Valentines from Devere
Unlike popular understanding, science is based more on a process of probability than pure evidence. History is not really any different. While no one knows for absolute certainty, the general thought is Shakespeare wrote Shakespeare. But when you bring in the process of probability instead of evidence or fact (Shaksper = Shakespeare), the authorship question tilts as far away from Shakespeare as it can get.
Based on probability, I find it very difficult to believe an uneducated man who could barely sign his own name, never traveled outside England, and never came into contact with the royal court, could have written plays with such poetic precision about the royal court both within England and in faraway lands.
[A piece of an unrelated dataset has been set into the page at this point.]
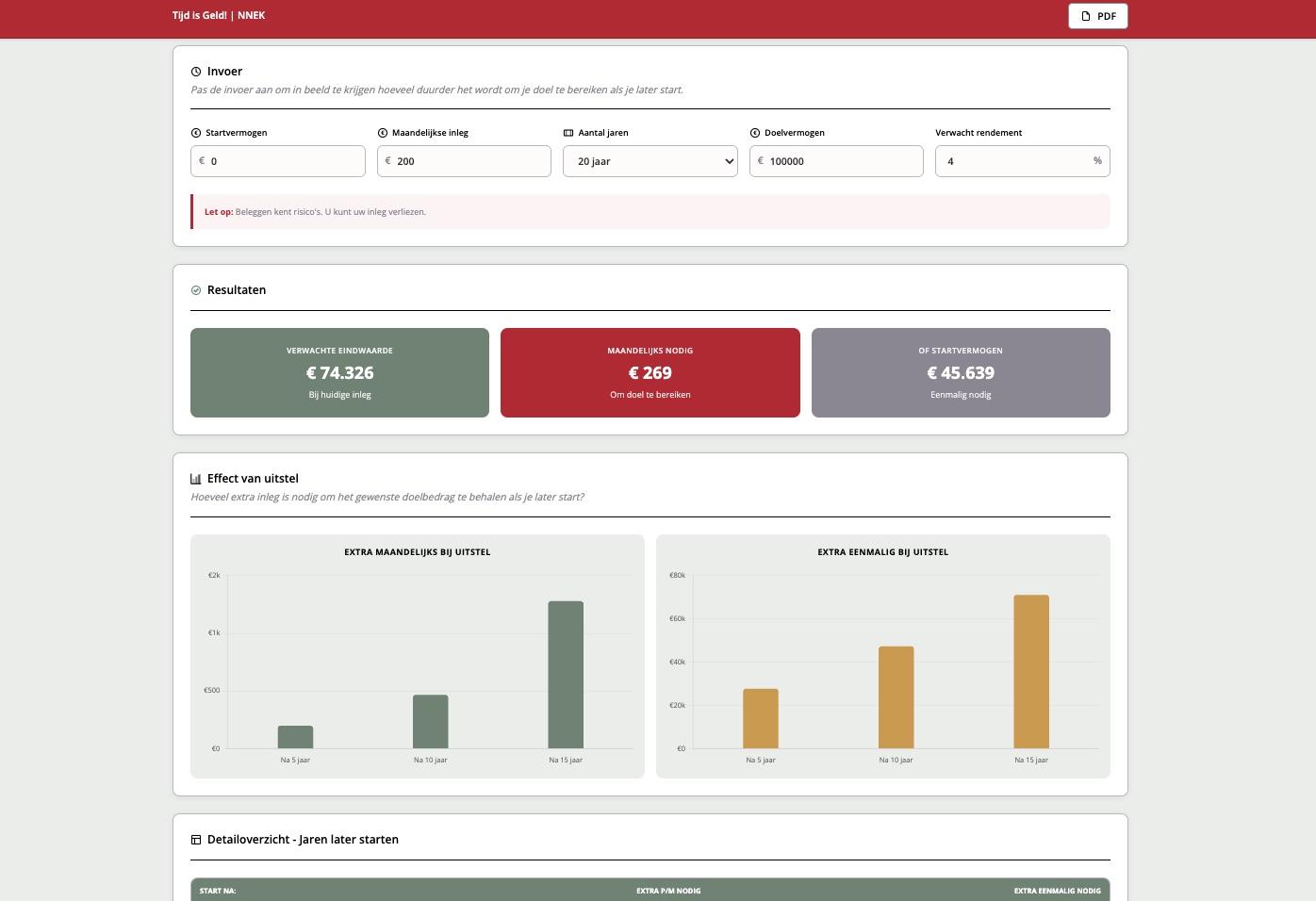Viewport: 1316px width, 901px height.
Task: Click the target icon beside Doelvermogen label
Action: coord(755,133)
The plays are one thing; the sonnets are an entirely different animal. When you know about Edward Devere’s life, once again the probability of him writing these little poems is pretty easy to see. Shaksper-on-Avon? The probability isn’t even close.
These poems of love are a testiment to the author’s against-all-odds struggle for a relationship with whomever they were written for. And it is this unknowable — the person they are directed to — that keeps the authorship debate going.
I am not even going to try to list the pros and cons about the entire debate. That is entirely beyond the scope of this post. But the debate is quite dramatic, which fits well with the works of the author. De Vere lived quite the dramatic life. Shakesper, to an extent yes, but not so much.
I am an Oxfordian (one who believes De Vere is the true author), and quite a fan of William Shakespeare. I have not read very many sonnets. Quite a few, actually. But they are quite the collection of Valentines. Somebody was definitely loved by a man very capable of loving. And writing. To the recipient of such feelings, whoever they may be, Happy Valentine’s Day!